==== Supplied records ====
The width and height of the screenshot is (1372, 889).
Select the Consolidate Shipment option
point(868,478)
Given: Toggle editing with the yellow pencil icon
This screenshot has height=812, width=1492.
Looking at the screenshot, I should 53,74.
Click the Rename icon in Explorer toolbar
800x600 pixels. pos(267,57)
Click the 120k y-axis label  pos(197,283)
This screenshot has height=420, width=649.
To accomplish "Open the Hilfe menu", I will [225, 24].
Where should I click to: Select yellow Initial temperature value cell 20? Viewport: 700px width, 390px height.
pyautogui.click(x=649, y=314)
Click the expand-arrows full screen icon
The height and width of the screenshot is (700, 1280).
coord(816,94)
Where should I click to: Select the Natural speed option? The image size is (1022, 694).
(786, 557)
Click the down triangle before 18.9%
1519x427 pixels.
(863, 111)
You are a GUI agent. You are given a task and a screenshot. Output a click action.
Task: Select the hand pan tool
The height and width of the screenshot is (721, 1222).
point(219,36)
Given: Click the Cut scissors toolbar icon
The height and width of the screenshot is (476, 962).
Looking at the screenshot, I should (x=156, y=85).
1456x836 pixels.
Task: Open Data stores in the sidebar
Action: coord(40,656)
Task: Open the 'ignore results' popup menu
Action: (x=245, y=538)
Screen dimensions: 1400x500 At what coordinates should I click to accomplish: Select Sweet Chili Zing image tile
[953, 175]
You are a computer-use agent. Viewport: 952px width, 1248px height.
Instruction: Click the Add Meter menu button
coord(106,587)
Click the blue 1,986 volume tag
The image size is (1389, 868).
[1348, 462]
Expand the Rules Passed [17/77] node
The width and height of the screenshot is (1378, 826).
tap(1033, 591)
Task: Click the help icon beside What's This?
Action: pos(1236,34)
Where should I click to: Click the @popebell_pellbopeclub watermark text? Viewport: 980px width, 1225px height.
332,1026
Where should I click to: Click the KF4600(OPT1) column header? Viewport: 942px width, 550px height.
====
**Required action:** The data above must be restated word for word.

**Finished task:**
The width and height of the screenshot is (1372, 889).
Select the Consolidate Shipment option
point(868,478)
Given: Toggle editing with the yellow pencil icon
This screenshot has height=812, width=1492.
Looking at the screenshot, I should 53,74.
Click the Rename icon in Explorer toolbar
800x600 pixels. pos(267,57)
Click the 120k y-axis label  pos(197,283)
This screenshot has height=420, width=649.
To accomplish "Open the Hilfe menu", I will [225, 24].
Where should I click to: Select yellow Initial temperature value cell 20? Viewport: 700px width, 390px height.
pyautogui.click(x=649, y=314)
Click the expand-arrows full screen icon
The height and width of the screenshot is (700, 1280).
coord(816,94)
Where should I click to: Select the Natural speed option? The image size is (1022, 694).
(786, 557)
Click the down triangle before 18.9%
1519x427 pixels.
(863, 111)
You are a GUI agent. You are given a task and a screenshot. Output a click action.
Task: Select the hand pan tool
The height and width of the screenshot is (721, 1222).
point(219,36)
Given: Click the Cut scissors toolbar icon
The height and width of the screenshot is (476, 962).
Looking at the screenshot, I should (x=156, y=85).
1456x836 pixels.
Task: Open Data stores in the sidebar
Action: coord(40,656)
Task: Open the 'ignore results' popup menu
Action: (x=245, y=538)
Screen dimensions: 1400x500 At what coordinates should I click to accomplish: Select Sweet Chili Zing image tile
[953, 175]
You are a computer-use agent. Viewport: 952px width, 1248px height.
Instruction: Click the Add Meter menu button
coord(106,587)
Click the blue 1,986 volume tag
The image size is (1389, 868).
[1348, 462]
Expand the Rules Passed [17/77] node
The width and height of the screenshot is (1378, 826).
tap(1033, 591)
Task: Click the help icon beside What's This?
Action: pos(1236,34)
Where should I click to: Click the @popebell_pellbopeclub watermark text? Viewport: 980px width, 1225px height.
332,1026
Where should I click to: Click the KF4600(OPT1) column header? Viewport: 942px width, 550px height.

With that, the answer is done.